Contemplemos hoy las tentaciones de Jesús en el Desierto. Podríais pensar que voy a destiempo, y litúrgicamente es verdad. Sin embargo, creo que nos vendría muy bien meditar un poco sobre qué significan, pues en Tiempo Pascual, que es cuando la Luz está entre nosotros, es quizá cuando también puede apretar más el Maligno.


Ante todo, una aclaración: cuando el diablo tienta, es porque existe la posibilidad real y plausible (y él lo sabe) de que le escuchemos y obremos el pecado que nos propone. Esto, para Jesús es lo mismo. Él no pecó porque no quiso, porque se había encarnado por Amor, y porque siendo Dios, no iba a obrar contra el Bien, que es Él mismo. Ahora bien, tenía la total y plena libertad para escoger el mal, y de haberlo hecho nada se lo hubiera impedido. De hecho, habría significado que Dios se inclinaba al mal, al pecado, a la autonegación. Pero, repito, era plenamente libre. Desterrada debe quedar la concepción de que era imposible que pecara, como si alguna fuerza invisible se lo impidiera. Decimos que era "perfecto Dios y perfecto hombre", ergo tenía libertad, al igual que sentía hambre, sed, debilidad y estaba sometido a toda contingencia humana.

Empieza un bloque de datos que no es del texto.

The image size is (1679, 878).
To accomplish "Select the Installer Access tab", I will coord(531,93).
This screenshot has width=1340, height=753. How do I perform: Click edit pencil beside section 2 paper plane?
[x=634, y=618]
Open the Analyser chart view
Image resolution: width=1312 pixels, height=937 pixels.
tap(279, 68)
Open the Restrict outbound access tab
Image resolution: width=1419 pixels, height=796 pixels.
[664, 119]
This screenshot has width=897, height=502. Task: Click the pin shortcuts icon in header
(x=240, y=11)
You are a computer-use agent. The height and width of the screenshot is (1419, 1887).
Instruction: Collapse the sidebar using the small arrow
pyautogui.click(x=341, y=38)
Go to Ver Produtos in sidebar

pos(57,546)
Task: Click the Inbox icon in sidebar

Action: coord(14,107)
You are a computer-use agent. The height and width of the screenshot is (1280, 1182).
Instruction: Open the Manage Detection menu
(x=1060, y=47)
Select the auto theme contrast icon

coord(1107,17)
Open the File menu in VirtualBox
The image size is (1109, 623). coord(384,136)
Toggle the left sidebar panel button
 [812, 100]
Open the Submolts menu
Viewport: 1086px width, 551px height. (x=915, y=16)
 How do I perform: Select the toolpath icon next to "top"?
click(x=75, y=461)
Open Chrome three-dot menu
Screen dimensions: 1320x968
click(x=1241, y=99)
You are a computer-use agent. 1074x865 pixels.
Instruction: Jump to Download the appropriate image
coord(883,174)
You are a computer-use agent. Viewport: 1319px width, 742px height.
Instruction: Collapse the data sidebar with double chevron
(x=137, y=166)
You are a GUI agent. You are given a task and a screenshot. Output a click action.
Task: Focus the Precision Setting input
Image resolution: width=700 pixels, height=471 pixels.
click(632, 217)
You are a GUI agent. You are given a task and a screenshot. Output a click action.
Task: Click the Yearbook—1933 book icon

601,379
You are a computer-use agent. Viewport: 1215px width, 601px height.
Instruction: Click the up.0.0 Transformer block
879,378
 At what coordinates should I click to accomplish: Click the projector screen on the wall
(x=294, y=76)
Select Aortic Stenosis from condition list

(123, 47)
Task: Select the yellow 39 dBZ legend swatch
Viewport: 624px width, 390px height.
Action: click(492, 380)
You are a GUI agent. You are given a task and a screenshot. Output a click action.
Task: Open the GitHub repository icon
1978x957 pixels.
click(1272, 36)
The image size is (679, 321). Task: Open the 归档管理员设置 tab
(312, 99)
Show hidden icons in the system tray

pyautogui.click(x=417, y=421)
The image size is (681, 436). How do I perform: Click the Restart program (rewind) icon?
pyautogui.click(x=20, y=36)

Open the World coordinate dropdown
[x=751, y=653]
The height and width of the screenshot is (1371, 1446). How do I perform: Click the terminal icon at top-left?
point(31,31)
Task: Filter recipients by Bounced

El escenario, el desierto. Bíblicamente, no hace falta decir que es lugar de encuentro con Dios, de búsqueda de su Voluntad, de purificación, de preparación, de maduración... Jesús va a empezar su Vida Pública. Pero antes, busca una intimidad con el Padre, en abandono a Él, para luego poder salir al mundo y dar a conocer a Dios. Busca al Padre para salir del Padre al mundo. Es el Eterno movimiento Trinitario. Y el diablo lo sabe. Y va a proponerle un plan alternativo: que lleve a cabo el mesianismo que espera Israel, no el que quiere traer Él. Por tanto, un mesianismo de gloria, materialista, de liberación de la esclavitud romana, de poder y sometimiento del mundo a la voluntad divina, sometida a su vez al poder del pecado y de la muerte - "si me adoras" - . Da escalofrío pensar lo que habría podido suceder en caso que esa posibilidad (del todo improbable, pero posible al fin y al cabo) se hubiera producido: Dios de la mano del diablo. El Bien de la mano del mal. El fin de toda esperanza para el hombre. Pero eso, con sus dificultades inescrutables de comprensión, no sucedió, y seguro - tampoco hace falta decirlo - que Jesús no sintió ninguna inclinación o duda al respecto. Por eso, debemos vigilar, porque "se retiró hasta un tiempo oportuno". O sea, hasta el momento de la Pasión, para proponerle otra vez lo mismo - como que bajara de la Cruz -. Si Dios mismo, Encarnado y por ello frágil, sintió la tentación, debemos orar y velar, para que la Palabra siempre salga vencedora en nuestro constante combate contra el pecado. Francisco "respondía al Juez, oraba al Padre, conversaba con el Amigo, se deleitaba con el Esposo". Adorando, Dios siempre será la referencia de nuestras vidas, y entonces poco podrá el diablo.